Açıklamanın Tam Metni:
Anlattıklarımız rakam değil yitip giden yaşamlardır
2019 yılında 70'i Kocaeli'nde en az 1736 işçi yaşamını yitirdi
2017 yılında en az 2006, 2018 yılında en az 1923, 2019 yılında en az 1736, son on yılda 15.000’den fazla emekçi iş cinayetlerinde yaşamını yitirdi. Kötü çalışma şartları, düşük ücretler, uzun mesai saatleri, işten atılmalar, baskı ve hakaret çalışma yaşamında adeta normalleştirildi. Emeğin ve emekçinin hayatının ne kadar değersizleştirildiğini gösteren bunca şeye ilaveten istatistiği bile bulunmayan meslek hastalıkları da binlerce emekçinin ölmesine, onbinlercesinin ise yaşamları boyunca bu hastalıkların ağrısı-acısı, neden olduğu yoksunluk ve yoksullukla yaşamını sürdürmesine neden oluyor.
6331 Sayılı İSG Yasası yürürlüğe girdiğinden beri aylık ve yıllık iş cinayetleri raporlarını açıklıyoruz. Gördüğümüz şu: İşçi ölümlerini, yaralanmalarını ve meslek hastalıklarını önlemek için devlet ve sermaye hiçbir adım atmıyor. Şuanda doğayı yok eden, kamu kaynaklarını yağmalamaya hizmet eden ve büyüklük göstergesi saydıkları projeler ile meşguller. Daha önce de 3. Hava Limanı, Kuzey Marmara Otoyolu, şehir hastaneleri, 3. köprü gibi projelerde onlarca ölüm yaşanmış ancak hiçbirisi iktidarı rahatsız etmemiştir. Önlem aldıkları tek şey çalışma şartlarına isyan eden işçilerin eylemleri olmuştur. Sadece Kuzey Marmara Otoyolu projesi kapsamında yürütülen işlerde en az 11 işçi yaşamını yitirmiş bunların 9'u ilimizde meydana gelmiştir.

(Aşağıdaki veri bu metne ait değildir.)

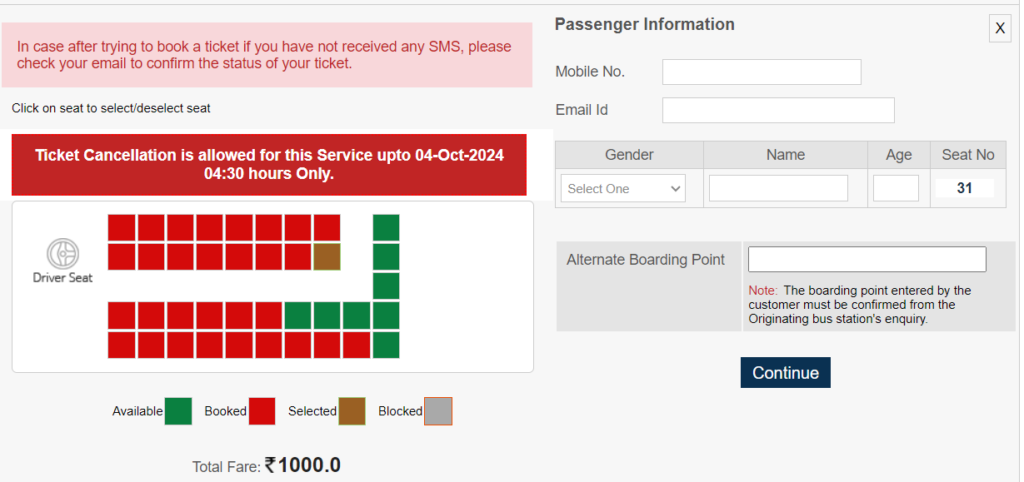Select the first green seat in the third row
The height and width of the screenshot is (482, 1024).
click(x=298, y=315)
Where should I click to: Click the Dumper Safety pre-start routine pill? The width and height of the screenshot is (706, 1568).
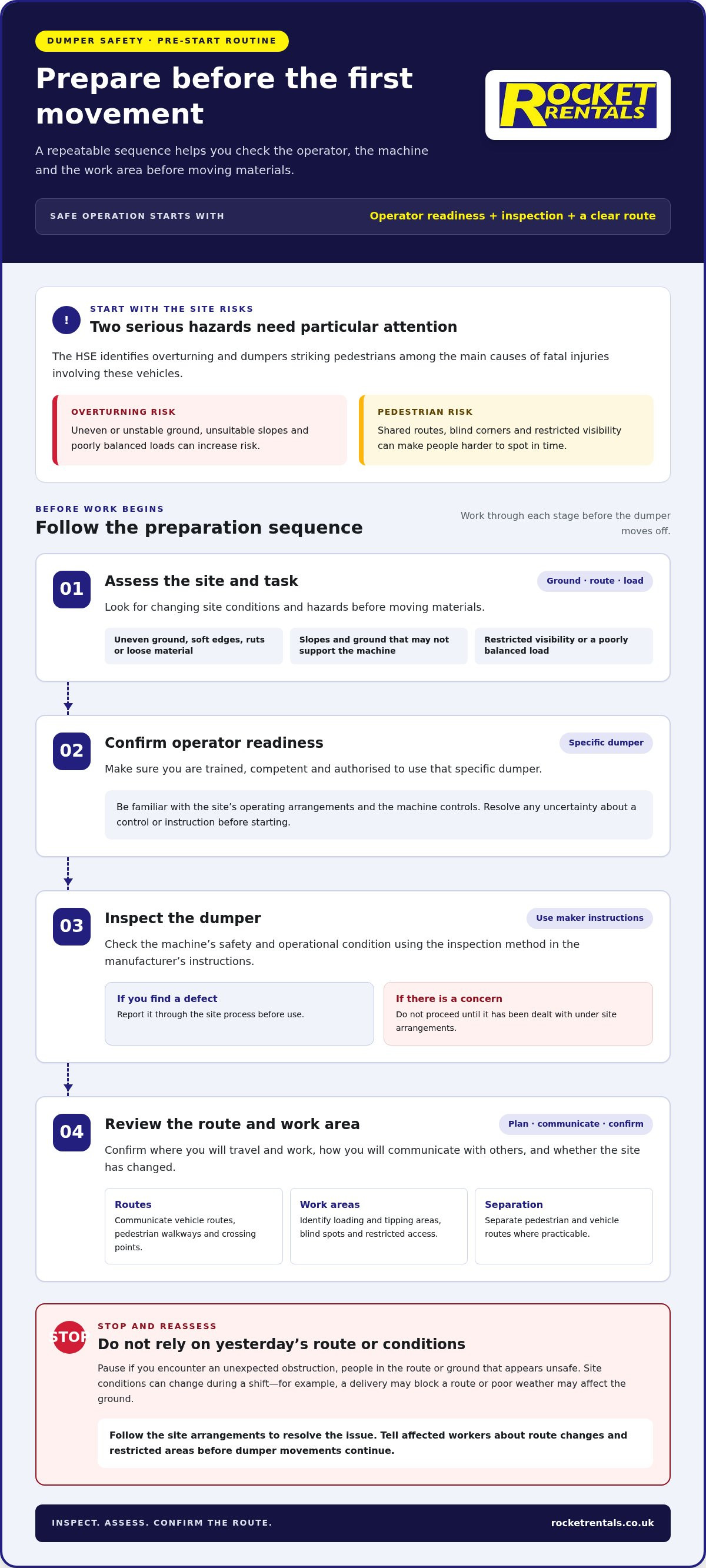162,41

Bugün de Kanal İstanbul projesi hayata geçirilir ise tatlı su kaynaklarının ve doğanın tahribatı ile birlikte çok sayıda işçinin hayatını kaybedeceğini söylemek zor olmayacaktır.
1736 iş cinayeti…
Yüzde 79’unu ulusal ve yerel basından; yüzde 21’ini ise işçilerin mesai arkadaşları, aileleri, iş güvenliği uzmanları, işyeri hekimleri ve sendikalardan öğrendiğimiz bilgilere dayanarak tespit ettiğimiz kadarıyla 2019 yılında 70’i ilimizde olmak üzere en az 1736 işçi yaşamını yitirdi
İlimizdeki 70 ölümün
- 10’u kadın
- 1’i çocuk işçi…
- 3’ 65 yaş üstü olmak üzere 20’si 50 yaşından büyüktü.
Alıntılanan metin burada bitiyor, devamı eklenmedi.